Directions for this task: Give exactly the lines from the one with "The image size" through the final line of the listing below, both included, leaving out any pictures.

*** Block opens ***

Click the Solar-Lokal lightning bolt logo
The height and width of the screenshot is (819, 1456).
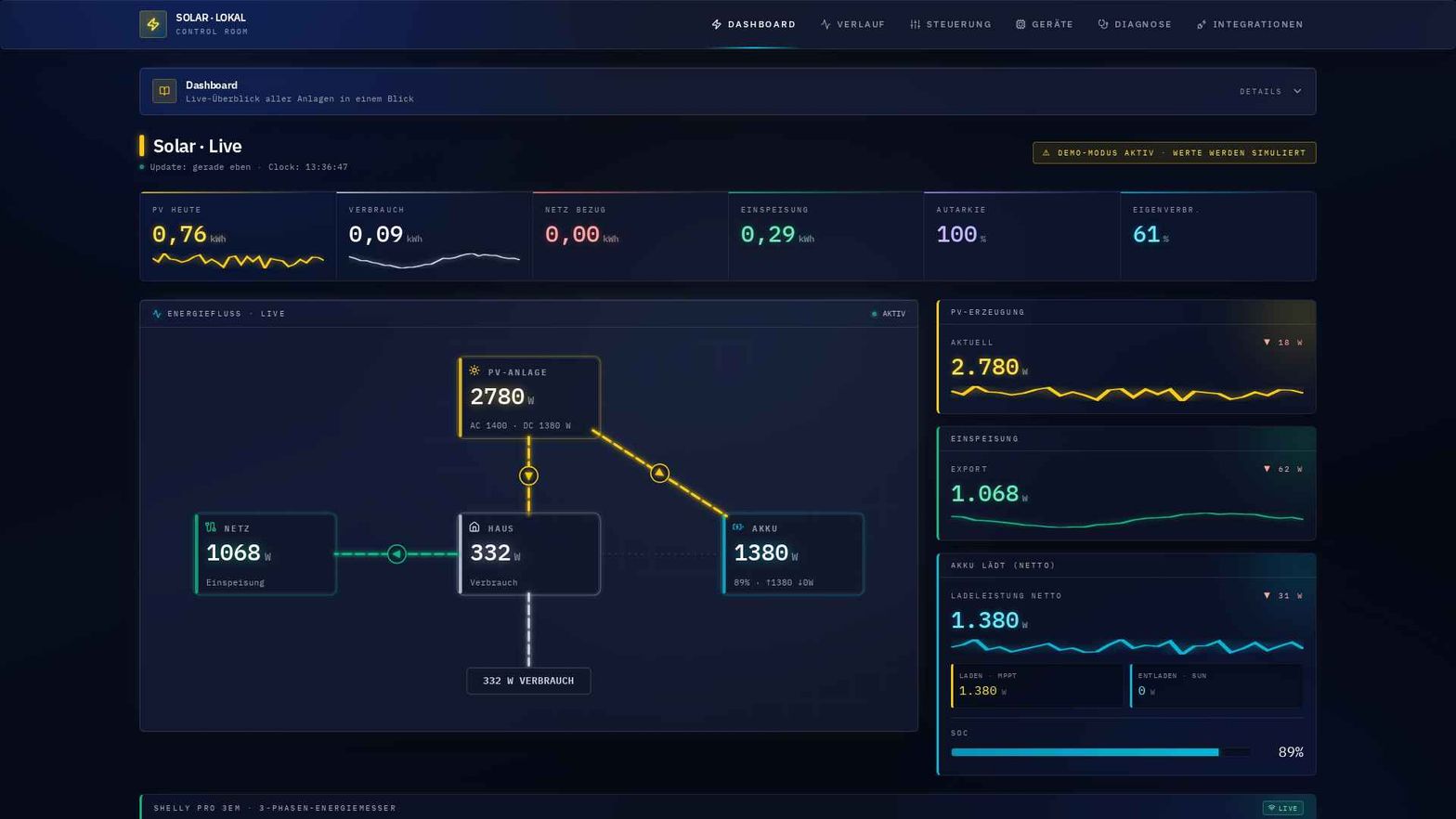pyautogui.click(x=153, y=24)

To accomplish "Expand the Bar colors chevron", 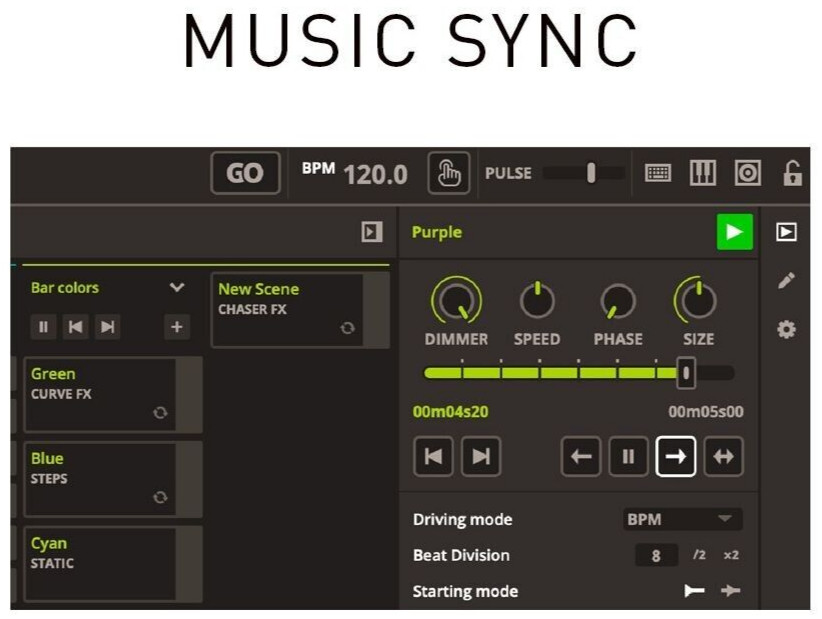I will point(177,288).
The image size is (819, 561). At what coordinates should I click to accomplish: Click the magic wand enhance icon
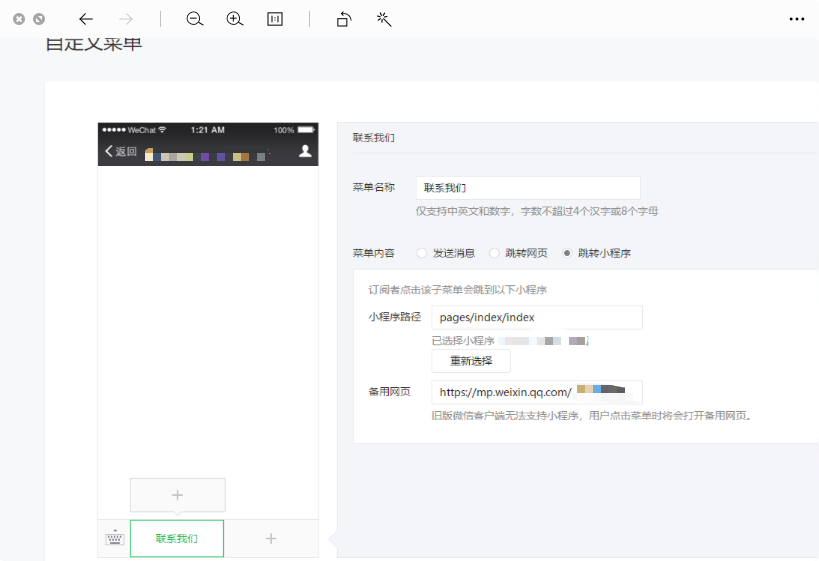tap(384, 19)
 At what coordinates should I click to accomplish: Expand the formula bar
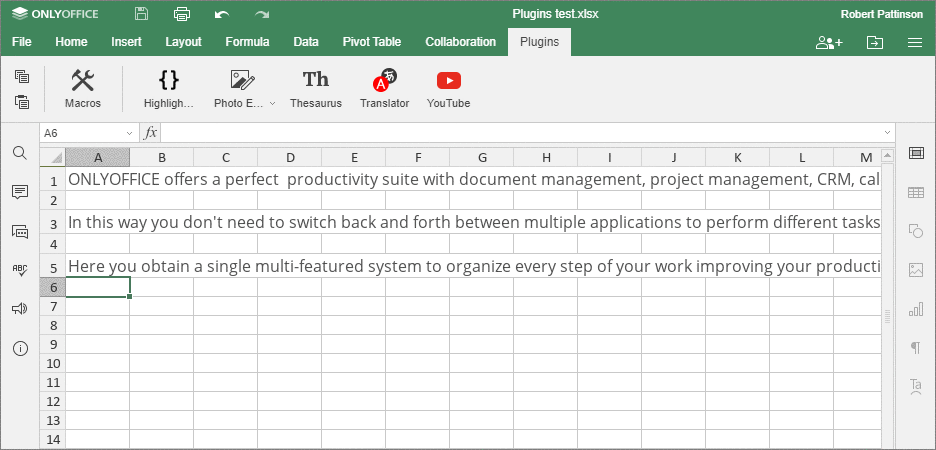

*** Block closes ***

Reply to the exercise:
The image size is (819, 561). At what coordinates should I click to accomplish: Click the magic wand enhance icon
tap(384, 19)
 At what coordinates should I click to accomplish: Expand the formula bar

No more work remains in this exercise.